More than 70,000lbs of baby formula arrived in the US on Sunday as part of the Biden administration's response to help reduce the nationwide shortage.
US President Joe Biden's government has taken one of several efforts to alleviate the increasingly alarming shortage that's plaguing Americans and has unfortunately led to multiple reports of hospitalized children.
Per the Daily Mail, the first shipment from the US military's Ramstein Air Base in Germany landed in Indiana as part of Biden's Operation Fly Formula program, which was introduced on Wednesday.
The program requires the Department of Health and Human Services and the Department of Agriculture to operate the Defense Department's planes to import international baby formula.

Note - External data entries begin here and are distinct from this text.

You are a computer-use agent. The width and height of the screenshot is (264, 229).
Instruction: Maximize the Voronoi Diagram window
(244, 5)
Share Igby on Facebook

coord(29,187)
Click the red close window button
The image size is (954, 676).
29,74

It was derived from Zurich, Switzerland, and was transported to Germany, where it was packed on the C-17 and flown to the US.
The president wrote on Twitter before the plane landed: "Folks, I’m excited to tell you that the first flight from Operation Fly Formula is loaded up with more than 70,000 pounds of infant formula and about to land in Indiana."
"Our team is working around the clock to get safe formula to everyone who needs it," Biden added.
Agriculture Secretary Tom Vilsack declared that the first Operation Fly Formula that arrived on Sunday would provide enough formula for 9,000 babies and 18,000 toddlers in one week.
"It is a large shipment of very specific and specialized formula. [The] formula for moms and dads who have children who have allergies where the regular formula just simply will not work," the secretary announced at a news conference in Indianapolis briefly after the plane landed.
A White House official told CNN that the first imports will be distributed to hospitals, home health care facilities, doctors, and pharmacies in regions "where the needs are most acute."
The US is experiencing a nationwide shortage of infant formula due to potential contamination issues at a central manufacturing plant, as reported by Sky News.
The manufacturer Abbott was held accountable for producing up to 25 percent of the nation’s baby formula. The company had to shut down its Abbott Nutrition plant in Michigan when health officials discovered potentially harmful bacteria on site.